The first television broadcast of a pregnant woman took place in 1953 on the sitcom “I Love Lucy.” Onscreen pregnancy was controversial at the time because it was thought morally improper to discuss such a private matter publicly. Imagine how Lucy and Ricky would respond to ABC Family’s hit series “The Secret Life of an American Teenager.” The plotline of “The Secret Life” is constructed around the life of Amy Juergens after a boy she hardly knew impregnated her at 15. Throughout the pregnancy, Amy’s parents stumble over themselves to make sure she is given everything she desires. Granted she is treated differently at school, but this poor treatment only lasts a couple episodes and (what a surprise) she ends up with an adorable boyfriend who loves her and her unborn child. When the baby arrives at the end of the first season, Amy’s life pretty much returns to normal. But wait, now she has a whole new set of responsibilities. She now suffers through the pains of a part time job, which the audience hardly ever sees her at, and has to care for her fatherless child, who is a dream newborn; no crying, rare dirty diapers, and is hardly ever hungry. “The Secret Life” creates quite a nice picture for teenage girls of what motherhood is like at 15. It is a picture that is completely fabricated.
If life as a teen mother was truly that simple, ABC’s Primetime would have had no reason for it’s special in June of 2009 about teen pregnancy. Hannah McLaughlin was in the fall of her senior year at Eisenhower High School in Yakima, Washington when her life was rocked by the news that she would be delivering triplets days before graduation. Life for her was not like that portrayed on “The Secret Life.” In a tearful interview with ABC Hannah states, “Nothing has changed for him, but everything has changed for me.” In the real world Hannah and the father of her triplets (all of whom passed away) are estranged, and people still see her as “that girl”—the one who got pregnant—and in her words she continually has an “audience of over 2,000 people and everyone’s watching.” Unlike Amy, who enjoyed her sophomore year with little to no glares from her peers and fit right back in once she had the baby, Hannah feels as though she “missed out on [her] whole senior year” and is constantly judged. Hannah hoped that teenaged girls faced with the question of sexual activity would see her story on Primetime and rethink it. In other words, learn by example not experience.

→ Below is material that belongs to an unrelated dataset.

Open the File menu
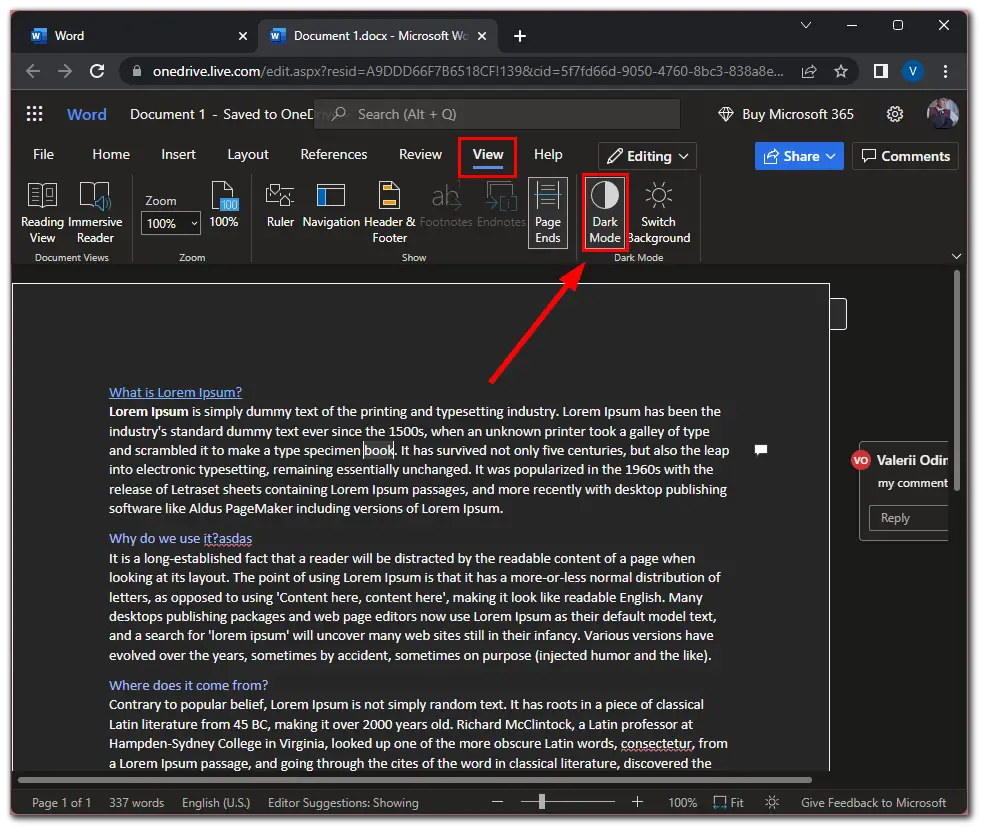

It has been argued that shows glamorizing teenage pregnancy, like “The Secret Life” or the film “Juno,” do not have a big impact on the way impressionable teenage girls see pregnancy. The people who think this should have a nice chat with the 4.4 million 12-17 year old girls, the show’s target demographic, who tuned into the second premier of “The Secret Life” last January, or the teens who rushed to the theatres to see “Juno” and helped it become Fox Searchlights first film to gross over $100 million. Teenage girls are unbelievably susceptible to the pictures of happiness that these flicks portray. If asked to discuss pregnancies, these adolescents will ignore stories like Hannah’s, instead discussing pregnancies sans the holier-than-thou stares, financial issues, and tearful confrontations that realistic teenage childbearing holds.
One main exception to the portrayal of pregnant teens as happy-go-lucky, non-vulnerable, spoiled girls is the character of Quinn Fabray on the widely popular television series “Glee.” Quinn begins the first season as the head cheerleader and president of the abstinence club but is soon removed from both positions when her pregnancy becomes common knowledge. The only support Quinn receives is from her teammates in the glee club, leading to multiple tear-filled scenes. Although this aspect of Quinn’s life is closer to the reality of teen pregnancy, she still maintains the handsome and talented boyfriend and keeps her perfect figure with just a slight baby bump protruding from her middle section.
Popular culture and media bombards young girls with distorted accounts of teen pregnancy, but what message is it sending to the young boys? Although males do not make up large portions of these show’s followings, the image of ease that they portray is applied to the father characters, if any 16 year old boy can be called that, as well. Where these shows should be terrifying boys by the responsibility they will have to take on by fathering a child, they actually expose fully functional relationships involving little to no encumbrance.
Television and film is about fantasies and fabrication. In the case of teen pregnancy, the fantasy of no complication that television and films create is detrimental. It is an inveterate fabrication that prematurely sexualizes boys and girls, creating an unrealistic and unfortunately appealing view of teen pregnancy.
Audience: "The New York Times"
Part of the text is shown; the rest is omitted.